Las primeras horas las pasé apoyado en un árbol descansando. No había por qué preocuparse, por una carretera, tarde o temprano, siempre pasa alguien. Así que no desesperé. Ni siquiera cuando el sol comenzó a descender hacía el horizonte. Simplemente pensé: chaval, ve haciéndote a la idea de cómo pasar la noche, porque este va a ser el lugar donde dormirás hoy.

Y así fue. Esa noche, y la siguiente, y la siguiente. Podría haber cambiado de idea. Estuve tentado, sacar una de las pocas monedas que llevaba encima, y echarlo a cara o cruz. No, para alguien como yo, indeciso, dubitativo, resultaba más cómodo esperar, y así lo hice.

Poco a poco fui creándome un lugar. Comencé con cuatro ramas sobre la cabeza y un colchón de hojas, y terminé bajo una choza bastante aceptable para ser un caminante que había dormido, acurrucado, en cualquier rincón del camino.

Quizás me había acomodado de más, pues un día, me di cuenta de que la lluvia, la nieve, el calor intenso, me habían acompañado en numerosas ocasiones. Que el color oscuro del asfalto, había perdido intensidad, que las raíces de los árboles, las hierbas lo habían hecho mucho antes, estaban invadiendo los arcenes, y yo seguía allí. Eso me llevó a pensar que era hora de hacer algo. Después de varios días estudiando las opciones, y con la premisa de no volver atrás, lo tuve claro. Iría en ambas direcciones. Sí, primero hacia la izquierda, luego hacia la derecha, el mismo número de pasos, o de horas, o lo que pudiera caminar durante un día entero.

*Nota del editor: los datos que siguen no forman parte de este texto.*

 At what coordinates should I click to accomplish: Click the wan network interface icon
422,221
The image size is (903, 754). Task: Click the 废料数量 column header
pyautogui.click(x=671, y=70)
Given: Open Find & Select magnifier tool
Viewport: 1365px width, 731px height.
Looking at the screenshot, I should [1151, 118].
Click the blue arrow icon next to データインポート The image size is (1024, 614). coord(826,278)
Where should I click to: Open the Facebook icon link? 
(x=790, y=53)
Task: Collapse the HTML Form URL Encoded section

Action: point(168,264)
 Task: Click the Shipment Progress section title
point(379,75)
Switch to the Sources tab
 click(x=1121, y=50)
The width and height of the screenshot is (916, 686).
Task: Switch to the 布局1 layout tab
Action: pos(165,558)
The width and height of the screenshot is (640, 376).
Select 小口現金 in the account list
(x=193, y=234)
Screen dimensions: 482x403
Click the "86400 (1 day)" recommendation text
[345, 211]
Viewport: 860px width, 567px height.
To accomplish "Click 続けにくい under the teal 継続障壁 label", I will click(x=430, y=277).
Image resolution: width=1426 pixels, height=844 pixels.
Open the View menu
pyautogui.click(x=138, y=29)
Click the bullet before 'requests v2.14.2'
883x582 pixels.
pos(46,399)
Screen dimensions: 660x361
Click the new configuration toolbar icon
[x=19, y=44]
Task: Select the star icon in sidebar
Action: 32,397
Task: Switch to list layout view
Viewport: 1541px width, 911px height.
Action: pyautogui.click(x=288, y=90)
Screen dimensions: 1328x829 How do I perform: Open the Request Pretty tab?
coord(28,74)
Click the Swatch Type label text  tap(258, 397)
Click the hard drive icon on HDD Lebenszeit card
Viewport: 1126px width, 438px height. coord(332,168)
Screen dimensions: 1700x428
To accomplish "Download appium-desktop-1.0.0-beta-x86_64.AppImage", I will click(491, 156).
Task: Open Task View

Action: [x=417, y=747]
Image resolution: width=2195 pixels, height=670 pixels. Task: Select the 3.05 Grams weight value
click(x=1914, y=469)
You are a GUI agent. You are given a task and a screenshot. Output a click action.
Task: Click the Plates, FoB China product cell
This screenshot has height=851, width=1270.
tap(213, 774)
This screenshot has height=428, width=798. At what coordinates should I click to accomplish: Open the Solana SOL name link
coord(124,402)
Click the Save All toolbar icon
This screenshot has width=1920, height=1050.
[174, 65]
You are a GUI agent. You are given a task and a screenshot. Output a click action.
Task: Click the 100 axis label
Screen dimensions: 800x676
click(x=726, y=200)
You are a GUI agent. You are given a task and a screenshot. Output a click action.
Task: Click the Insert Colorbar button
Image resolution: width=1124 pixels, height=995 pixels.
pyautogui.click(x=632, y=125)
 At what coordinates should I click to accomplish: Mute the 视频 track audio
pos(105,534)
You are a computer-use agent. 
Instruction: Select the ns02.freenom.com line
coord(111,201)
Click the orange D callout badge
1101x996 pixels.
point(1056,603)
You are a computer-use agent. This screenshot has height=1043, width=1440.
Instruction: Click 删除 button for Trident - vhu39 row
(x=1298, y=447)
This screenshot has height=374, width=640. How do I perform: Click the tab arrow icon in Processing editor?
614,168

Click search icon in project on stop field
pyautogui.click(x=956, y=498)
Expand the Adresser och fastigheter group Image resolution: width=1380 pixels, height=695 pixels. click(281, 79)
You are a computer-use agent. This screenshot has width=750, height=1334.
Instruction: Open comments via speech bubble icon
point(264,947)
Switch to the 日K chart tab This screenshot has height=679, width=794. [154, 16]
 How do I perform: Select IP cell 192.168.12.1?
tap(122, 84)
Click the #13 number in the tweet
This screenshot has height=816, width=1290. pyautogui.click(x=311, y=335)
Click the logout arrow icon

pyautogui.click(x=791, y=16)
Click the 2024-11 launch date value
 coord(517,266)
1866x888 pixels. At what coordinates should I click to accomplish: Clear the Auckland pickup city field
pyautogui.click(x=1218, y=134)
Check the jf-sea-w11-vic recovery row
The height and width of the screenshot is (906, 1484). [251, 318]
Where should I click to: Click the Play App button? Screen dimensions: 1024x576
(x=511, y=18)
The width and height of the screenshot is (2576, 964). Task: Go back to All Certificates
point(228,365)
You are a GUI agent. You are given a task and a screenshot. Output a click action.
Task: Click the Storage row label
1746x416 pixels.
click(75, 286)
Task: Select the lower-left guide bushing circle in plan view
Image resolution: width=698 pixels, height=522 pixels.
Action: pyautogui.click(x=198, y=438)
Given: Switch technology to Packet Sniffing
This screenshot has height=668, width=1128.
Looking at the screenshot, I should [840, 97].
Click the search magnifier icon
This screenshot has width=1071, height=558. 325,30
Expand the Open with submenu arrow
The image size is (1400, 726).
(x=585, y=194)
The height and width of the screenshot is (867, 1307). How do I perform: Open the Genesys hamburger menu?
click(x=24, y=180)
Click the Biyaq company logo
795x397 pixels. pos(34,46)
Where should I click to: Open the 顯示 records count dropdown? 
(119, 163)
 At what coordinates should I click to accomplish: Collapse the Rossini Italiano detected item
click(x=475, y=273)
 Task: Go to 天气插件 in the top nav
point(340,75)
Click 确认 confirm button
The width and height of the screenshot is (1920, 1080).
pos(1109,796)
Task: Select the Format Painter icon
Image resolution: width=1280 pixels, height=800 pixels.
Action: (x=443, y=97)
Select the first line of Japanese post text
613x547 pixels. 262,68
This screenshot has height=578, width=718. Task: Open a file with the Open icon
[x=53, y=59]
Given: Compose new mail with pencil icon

Y así lo hice. Comencé con la salida del sol, ¿hacia dónde? Eso es indiferente, ¡la mochila a la espalda y  a caminar! Y llegué, llegué a ningún sitio. Bueno llegué a lo alto de un cambio de rasante y a lo lejos creí ver vehículos junto a la carretera. Fui recortando distancia hasta que la vista me permitió distinguir que aquellos vehículos, maquinaria pesada, pesada y abandonada. ¡La carretera acababa allí!

Aquella fue una pequeña desilusión. Y bien visto, un alivio. Ya solo tenía una opción para continuar mi camino. Regresé, a mi campamento, mejor debería decir a la que había sido mi casa durante tanto tiempo. Recordé los buenos y malos momentos que había pasado allí. Y me fui pronto a descansar. Al día siguiente ya no sería un paseo de ojeo. Sería la continuación de aquel viaje que había comenzado hacia una eternidad, y que me había tenido retenido otra.

Sí, he dicho sería. He dicho sería, pero no fue. No fue porque después de caminar durante media mañana llegué, tras una pronunciada curva que impedía ver lo que había más allá,  a otro final de carretera. Maquinaria herrumbrosa y casetas de obras destartaladas. Dentro, alguna vieja manta y cascos de protección que ahora uso de maceteros, y un viejo y amarillento calendario que a pesar de no estar completo, me recuerda que llevo en este maldito cruce más de cinco años, solo porque un día decidí ir, ¡siempre hacia adelante!